After a gas explosion last month flattened a house and killed two people, the governor of Colorado is ordering oil companies in the state to test all oil and gas flowlines within 1,000 feet of an occupied building, Engineering News Record reported. Legislators also introduced a bill that would require companies to disclose pipeline locations to be mapped and logged by the state.
The accident was caused by an open, severed flowline near the home’s foundation, which leaked into the basement and created a buildup of methane and propane. The line was likely abandoned, but was connected to a working gas well and never capped. Investigators say a pressure test would have revealed that the pipe was cut but uncapped.

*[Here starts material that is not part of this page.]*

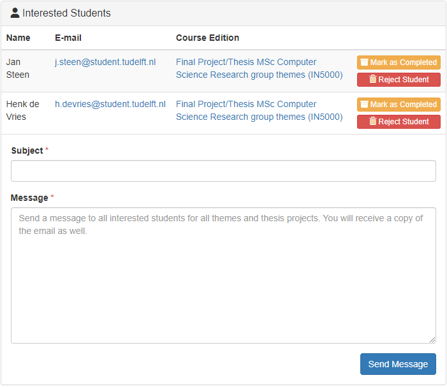This screenshot has height=387, width=447.
Task: Click the Name column header
Action: (x=18, y=38)
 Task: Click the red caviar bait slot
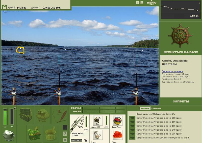117,135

While the Colorado Oil and Gas Conservation Commission has some rules on notifications and sealing of abandoned lines, it doesn’t know the location of all lines. Rapid growth in the state is compounding the problem, with new housing communities going up in areas with high concentrations of wells.
Local environmental and safety groups have long had concerns about the proximity of rapidly growing housing development on Colorado’s Front Range to oil and gas drilling, which also is happening at an active pace, according to The Denver Post. There have been no restrictions to the proximity of new homes to existing oil and gas lines and wells.
Colorado does have more stringent rules regarding flowlines than other states, Environment & Energy News reported, but the accident demonstrated a lack of information on line locations. Few states have stringent requirements for checking lines, and the rules governing active and inactive wells and flowlines vary greatly from state to state.
The National Transportation Safety Board has gotten involved in the investigation of the Colorado explosion, due to its potential national implications. Pipelines are considered a mode of transportation for materials like oil and gas.
The NTSB was also involved in an investigation into a September 2010 explosion in a residential neighborhood in San Bruno, CA, that killed eight people. Pacific Gas and Electric recently reached a $90 million settlement with shareholders over lawsuits related to the incident. The settlement, which is in addition to a $1.6 billion decision against the company by California’s Public Utilities Commission, also seeks to drive change by requiring PG&E to incorporate new safety and oversight measures.